“Jimi Infinity” by Tasseomancy

Toronto twin sister duo Tasseomancy (formerly of Austra) have shared their surreal video for track “Jimi Infinity”.

Sari Lightman elaborates further about the video:

“When my sister and I were little girls, we used to pour boxes of cereal onto the floor and take turns ‘swimming’ into shallow piles of stale grains, dried raisins clinging to our unbrushed hair.ideas of Desire often seems delicious until poured into practise. As Leonard Cohen once wrote, “nothing in this human realm is meant to work”, so watch it fall fast into messy, consequential snack. Jimi Infiniti riffs on a borderless drive, an endless, impossible love and a life spurred on by the all night search for the alternative milkshake. The video makes visual nods to tom rubnitz and it’s conceptual glamour that quickly shifts shape when it’s entirety is spilled upon the kitchen floor.”

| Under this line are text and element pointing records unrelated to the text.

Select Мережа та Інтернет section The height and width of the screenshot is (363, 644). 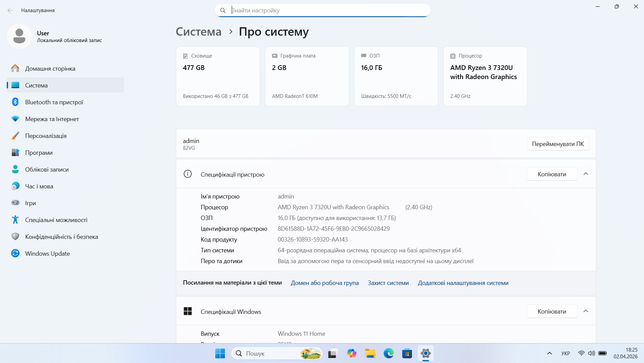coord(52,119)
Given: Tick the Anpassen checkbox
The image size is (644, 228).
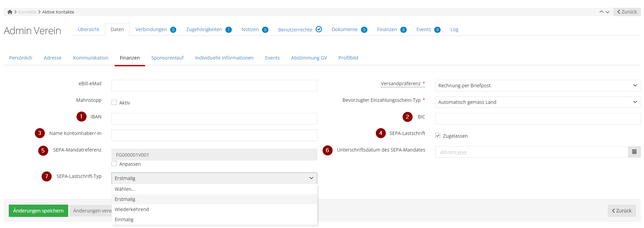Looking at the screenshot, I should click(114, 164).

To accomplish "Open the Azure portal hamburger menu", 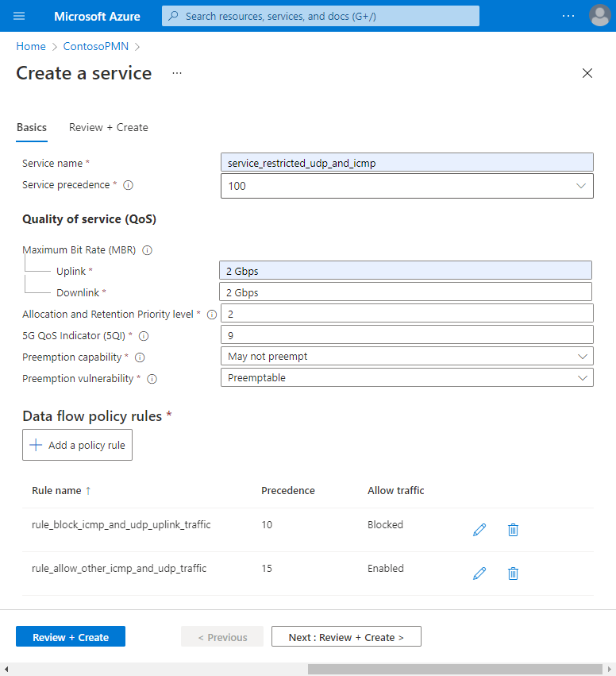I will (19, 15).
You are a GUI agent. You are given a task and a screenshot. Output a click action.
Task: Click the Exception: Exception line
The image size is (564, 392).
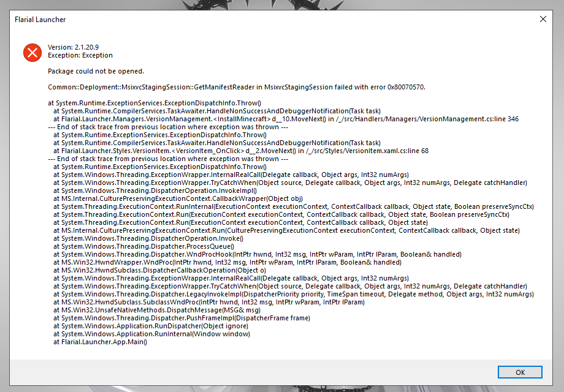pyautogui.click(x=80, y=55)
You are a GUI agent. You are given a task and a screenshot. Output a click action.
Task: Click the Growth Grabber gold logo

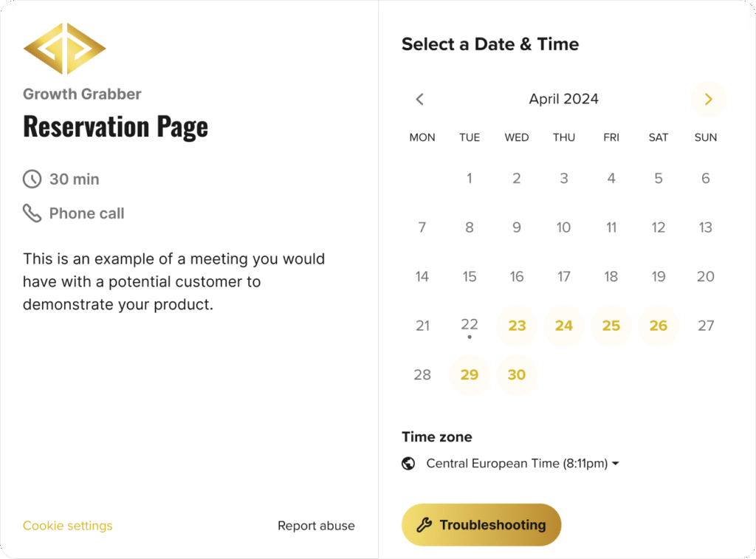pos(65,49)
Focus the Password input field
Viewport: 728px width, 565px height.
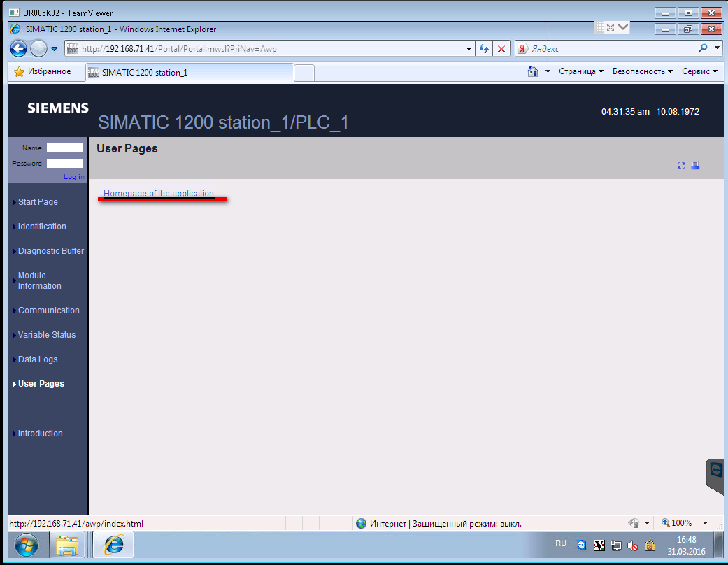click(x=64, y=164)
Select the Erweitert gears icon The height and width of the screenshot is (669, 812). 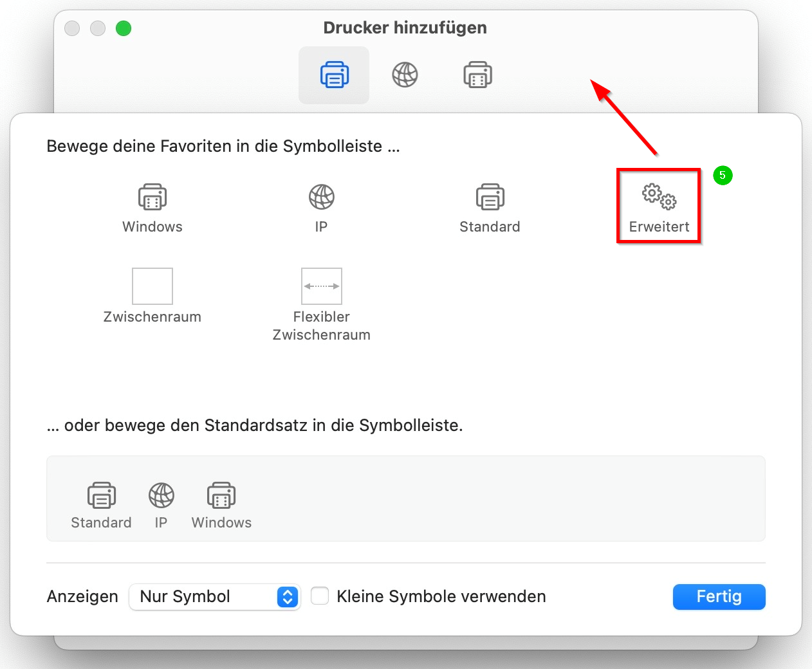659,196
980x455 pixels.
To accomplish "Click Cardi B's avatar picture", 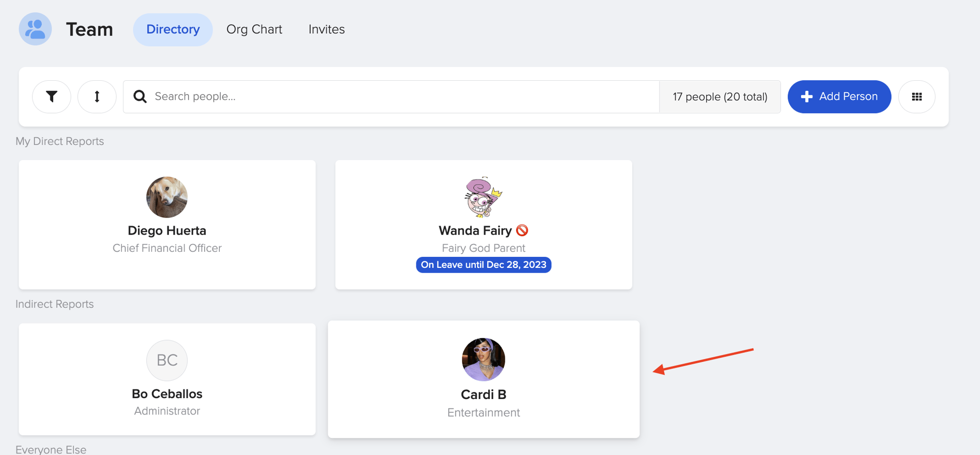I will [x=483, y=359].
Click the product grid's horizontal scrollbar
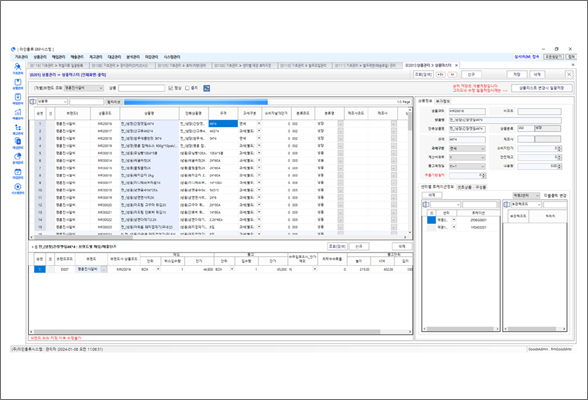 [x=219, y=237]
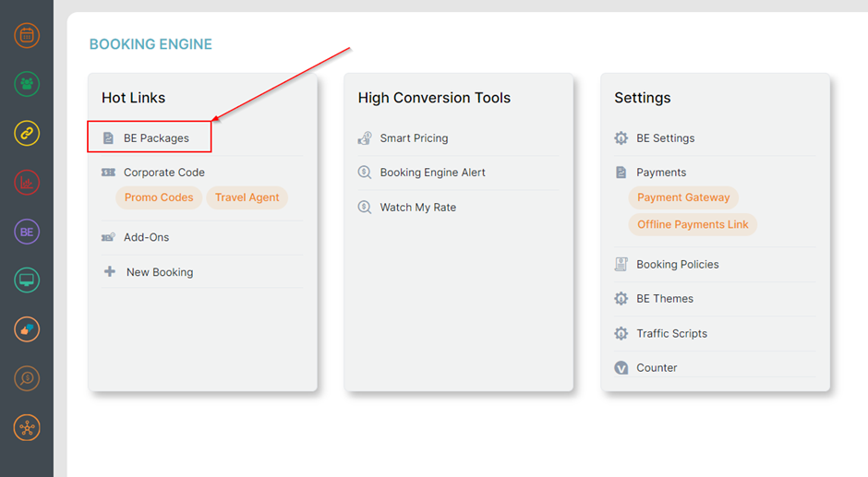Open Offline Payments Link tag
Image resolution: width=868 pixels, height=477 pixels.
point(693,224)
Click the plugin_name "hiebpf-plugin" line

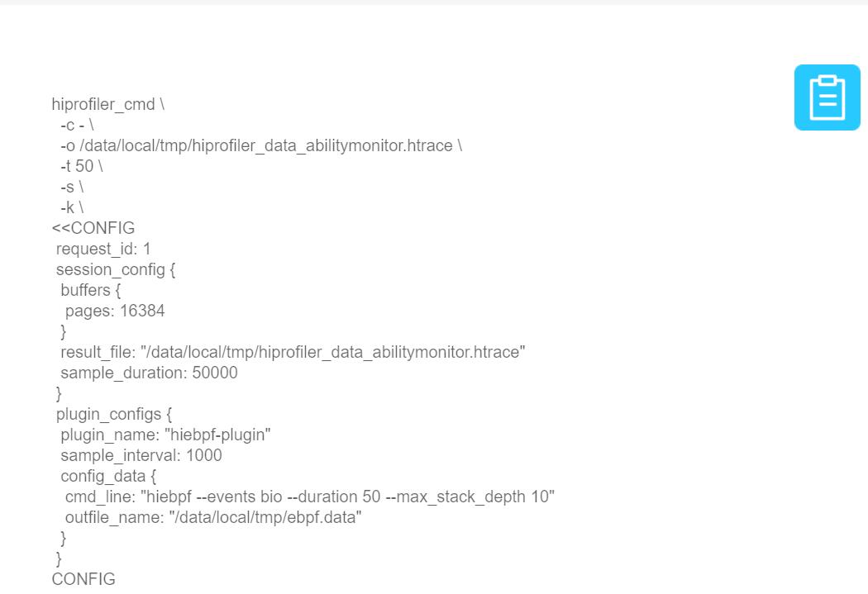coord(165,435)
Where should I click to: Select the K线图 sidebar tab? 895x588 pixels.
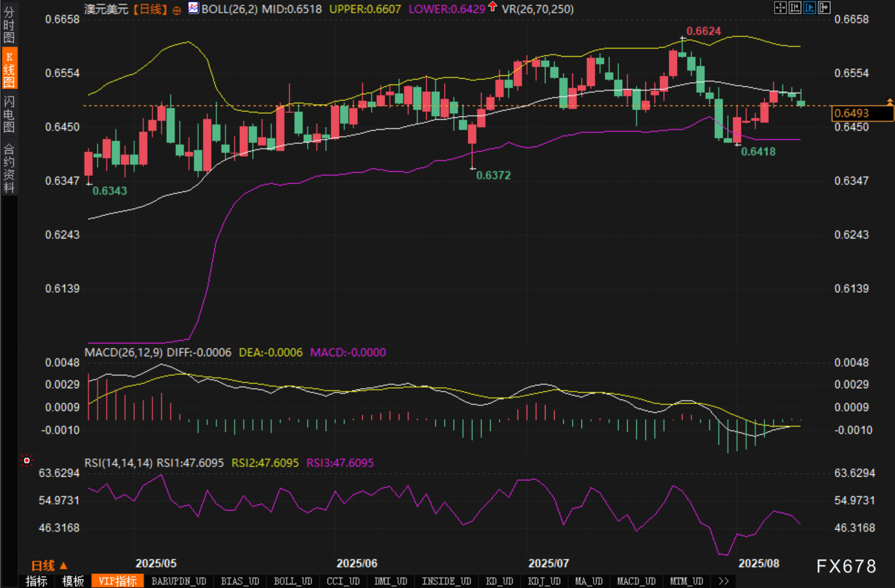[x=9, y=69]
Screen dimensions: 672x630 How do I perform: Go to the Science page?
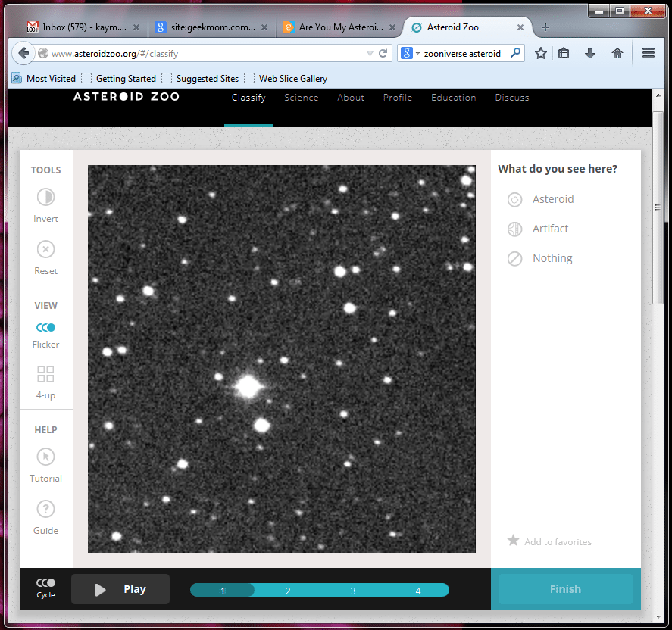click(301, 98)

Genesis P-Orridge and Kathy Acker believed William Burroughs to be a vibrant beam of clarity. P-Orridge—a disciple of Burroughs—referred to “The Discipline of D.E. as a smooth hand of magic”. Romy of Tasseomancy stumbled upon the Discipline of D.E. (Do Easy), a short story outlining a don’t-bust-a-gut Buddhist philosophy and “like a gentle old cop making a soft arrest”, she was deeply touched and set out to find the easy way.

For the seasoned loners, stoners, and lackadaisically laid, Do Easy was written as a dead-beat anthem for a generation who was told that anything is possible after the possibility slows. Written in Toronto and Montreal, Do Easy was created as a lamp shade of hope and of soft survivalism. Serene, strange and magnetically sung, it honors its free thinking forbearers without being weighed down by them, creating immersive worlds of loving allusion.

Sisters Sari and Romy Lightman are former members of queer cold-wave band, Austra. Channelling their former forays in psychedelic folk into a kind of lushly accessible, warmly experimental dream-pop along wit bandmates Johnny Spence and Evan Cartwright, they explore manipulated sounds, all with mood in mind. Assisted by friends Brodie West (alto-sax), Ryan Driver (flute) Simone Schmidt (voice of a young Neil Young) and Alex Cowan (Blue Hawaii) that exploration reaches full bloom on Do Easy, the sound of a band hitting their richly imagined, luxuriously executed stride. And, wealth of evocative references included, making it all sound easy.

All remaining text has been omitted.